> _Aufgabe_: Benenne in den folgenden Daten „pixels“ überall in „px“ um und gib sie sonst unverändert wieder. Lass die Bilder in deiner Antwort weg.

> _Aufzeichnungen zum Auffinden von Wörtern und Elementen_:
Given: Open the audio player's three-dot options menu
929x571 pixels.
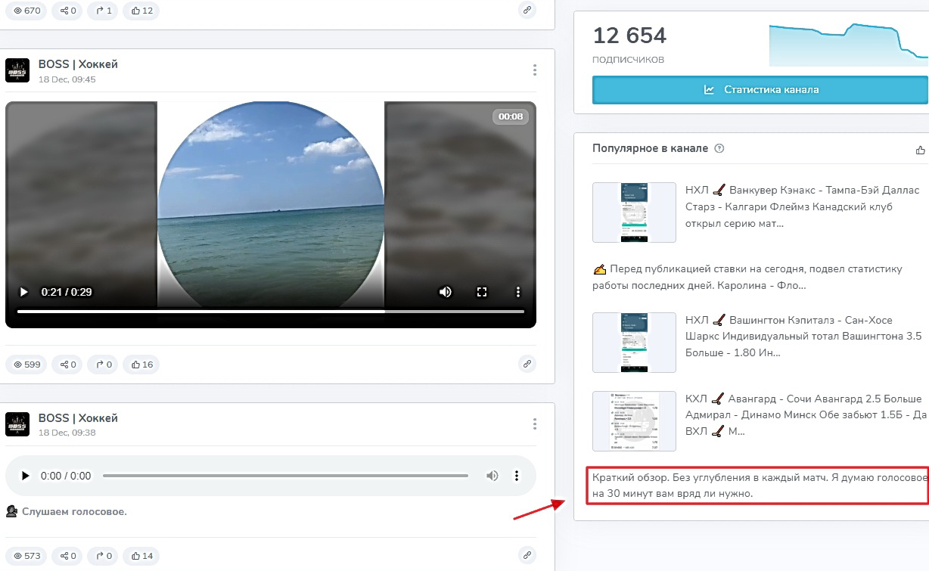Looking at the screenshot, I should tap(517, 476).
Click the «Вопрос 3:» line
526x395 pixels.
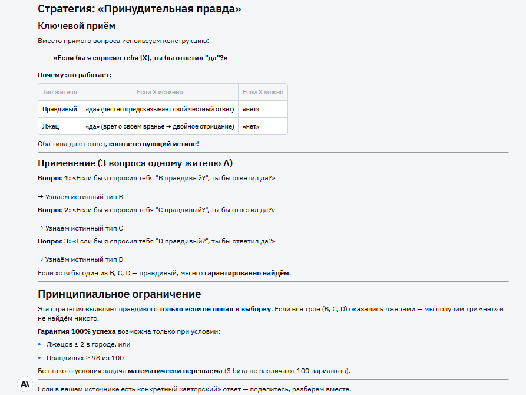156,241
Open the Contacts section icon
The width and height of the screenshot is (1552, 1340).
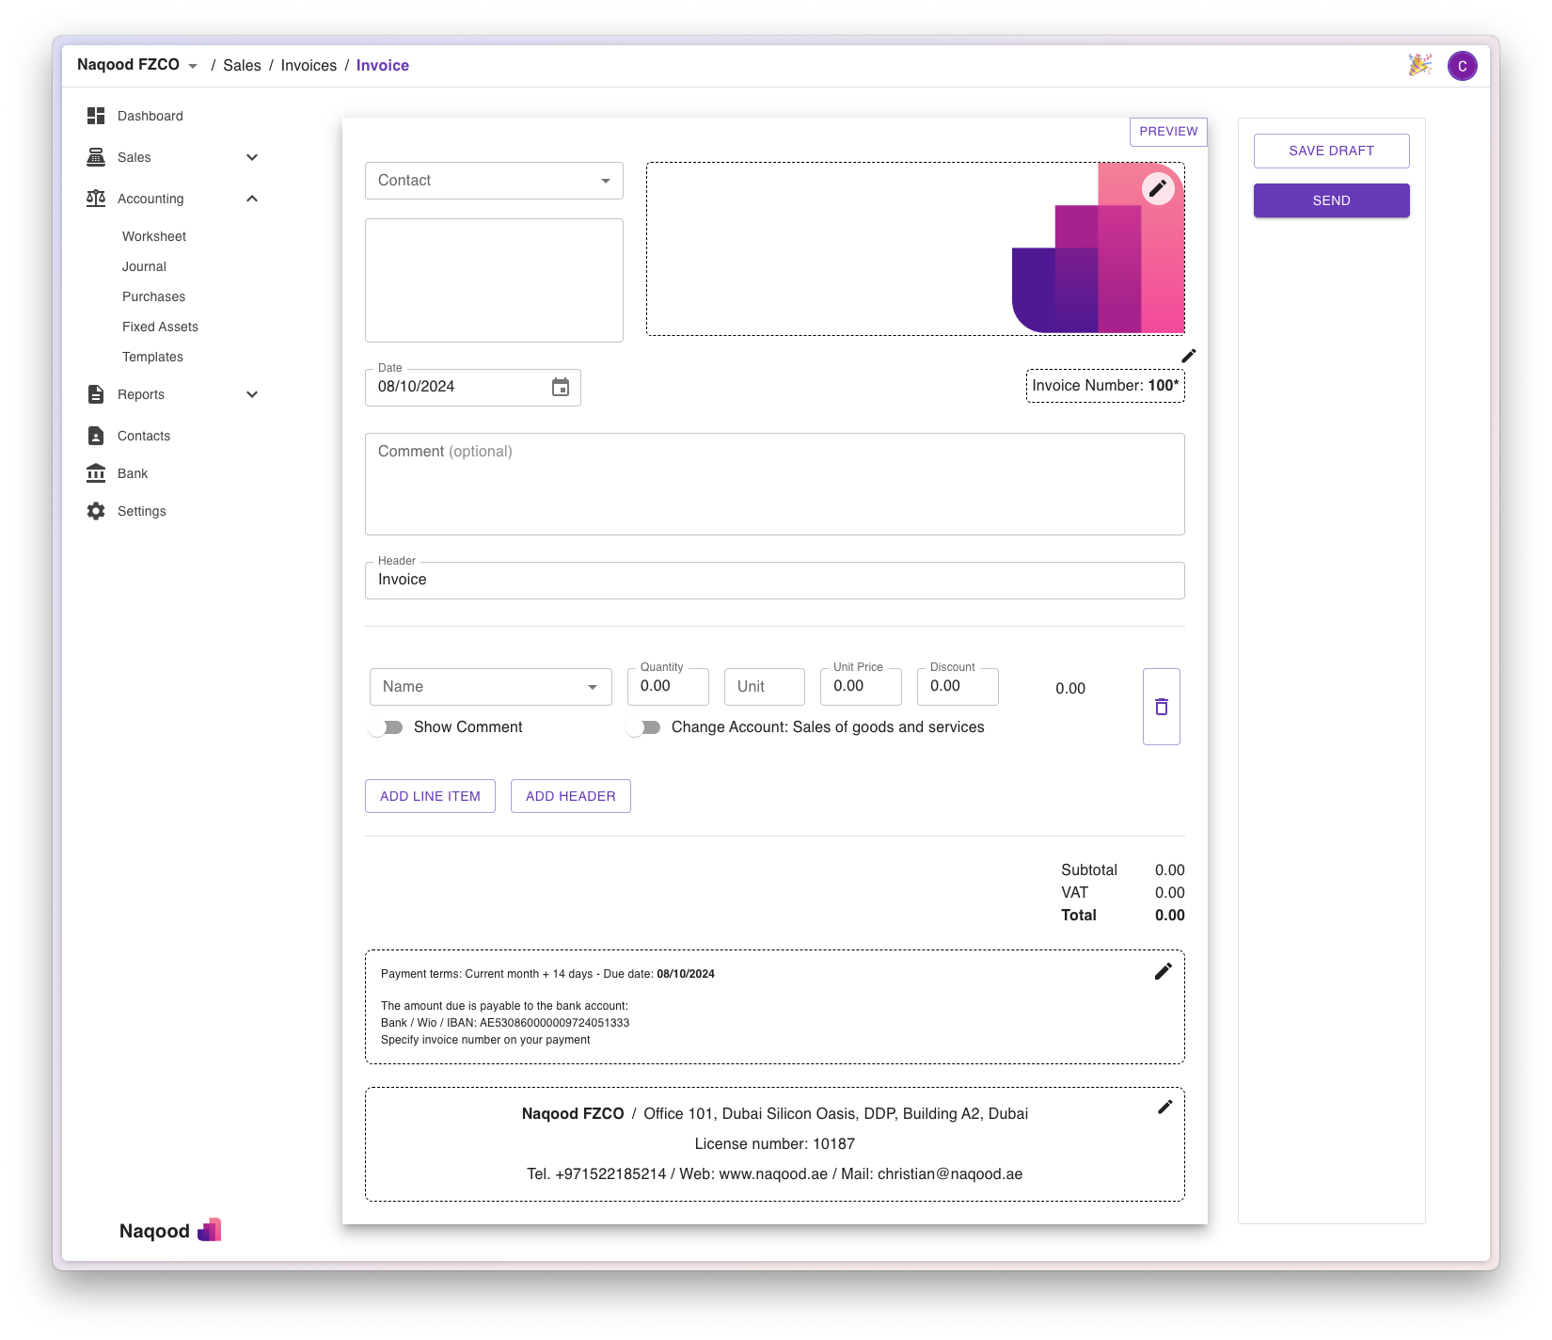click(95, 435)
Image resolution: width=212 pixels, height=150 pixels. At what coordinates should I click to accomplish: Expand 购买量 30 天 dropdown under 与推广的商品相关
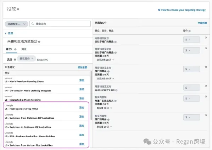pos(104,108)
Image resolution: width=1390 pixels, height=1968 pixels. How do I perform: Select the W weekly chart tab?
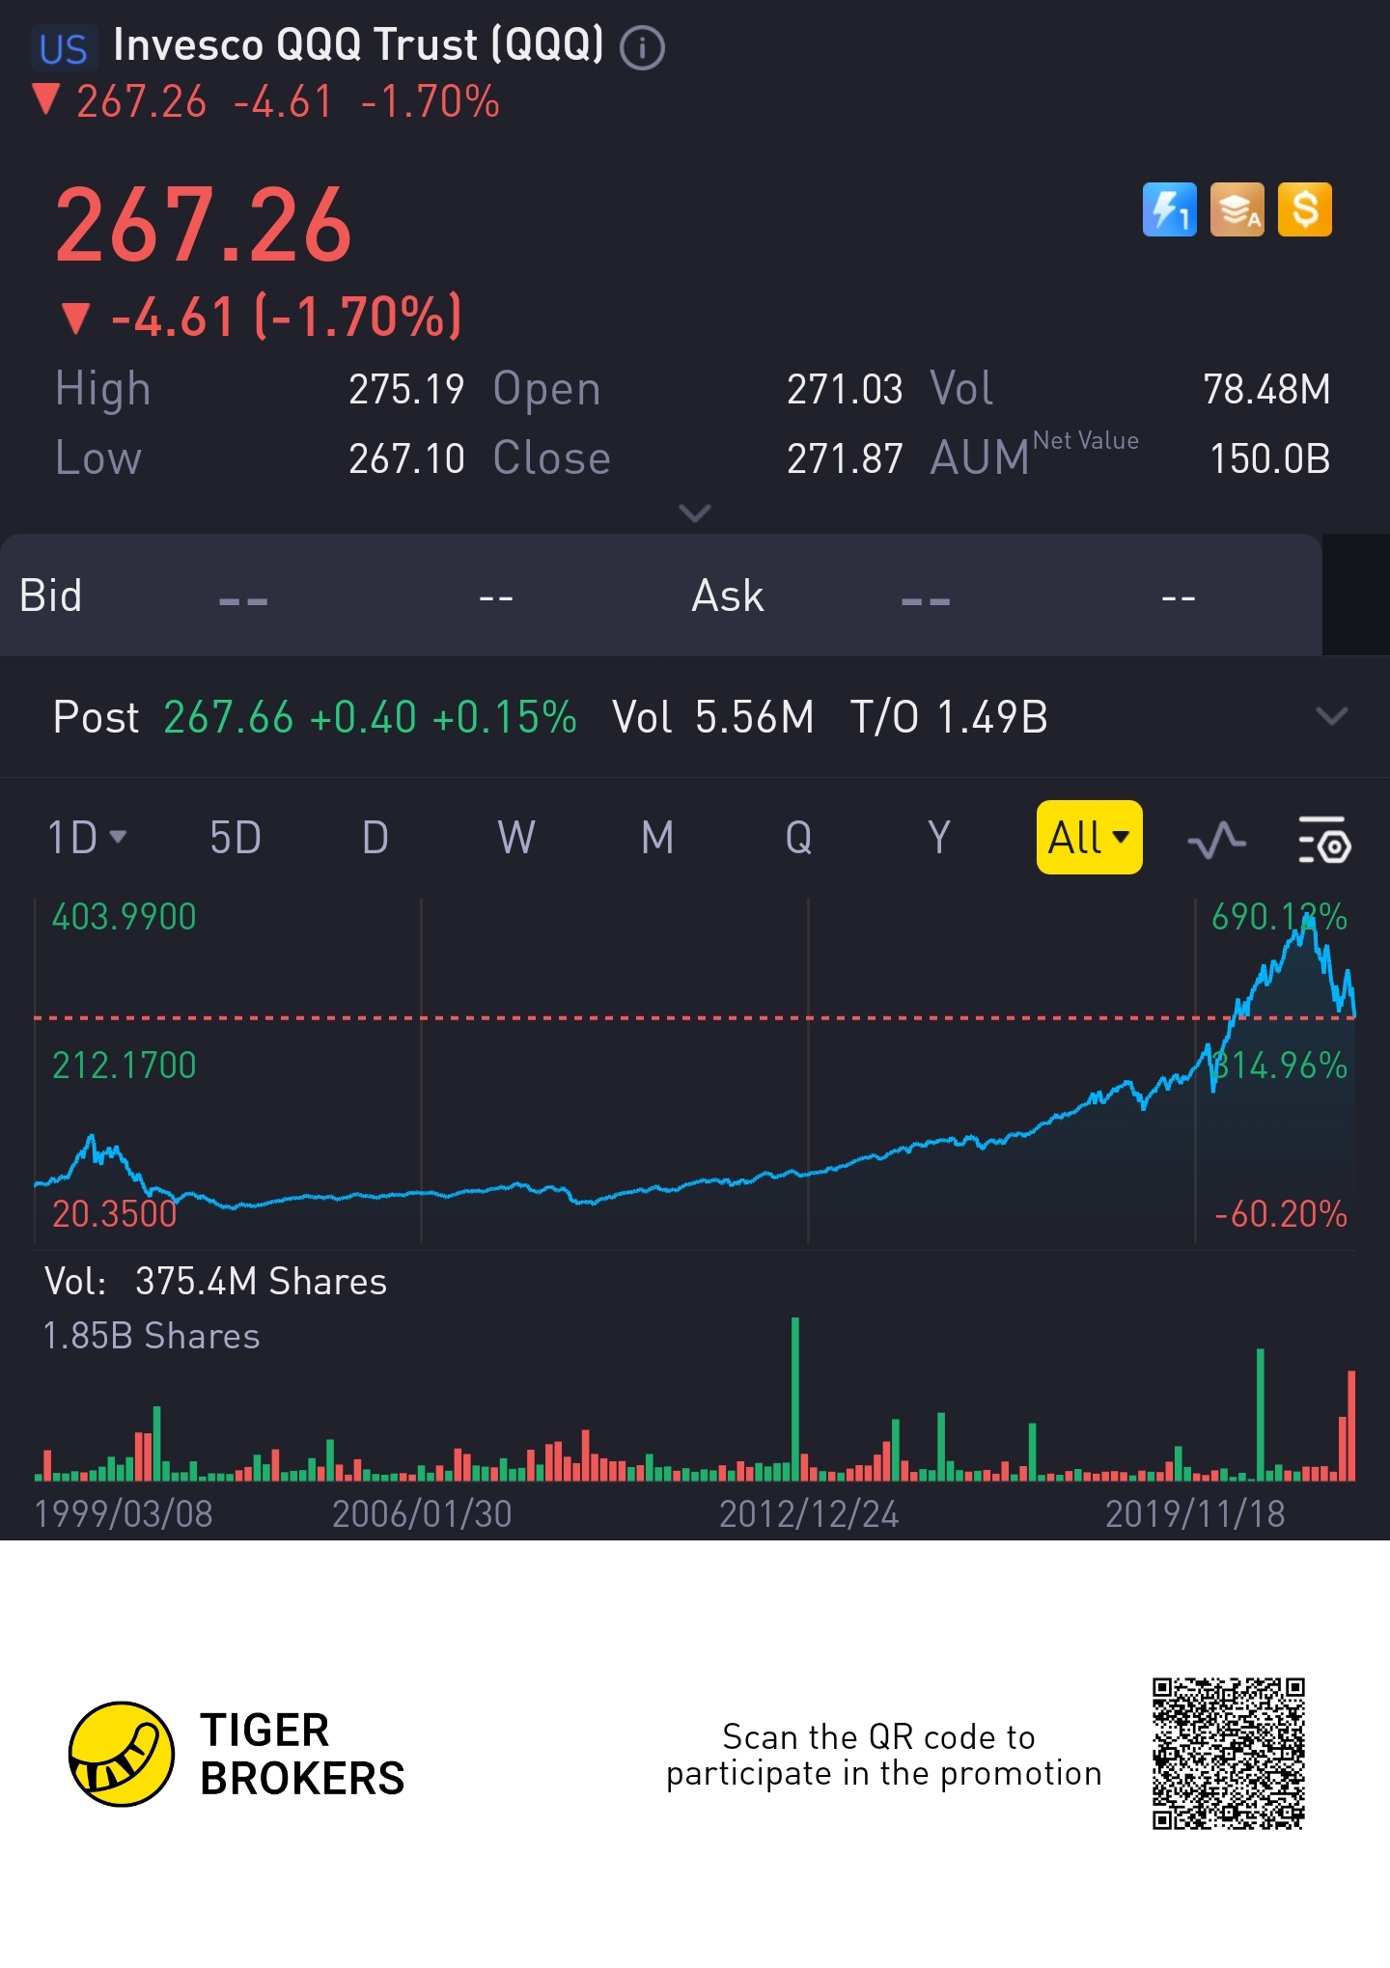(516, 837)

> _Ausgabe_:
Given: Open the audio player's three-dot options menu
929x571 px.
Looking at the screenshot, I should tap(517, 476).
Click the «Вопрос 3:» line
526x395 px.
156,241
Open the Contacts section icon
The width and height of the screenshot is (1552, 1340).
click(95, 435)
Image resolution: width=212 px, height=150 px. At what coordinates should I click to accomplish: Expand 购买量 30 天 dropdown under 与推广的商品相关
pos(104,108)
Image resolution: width=1390 px, height=1968 px. How do I perform: Select the W weekly chart tab?
(516, 837)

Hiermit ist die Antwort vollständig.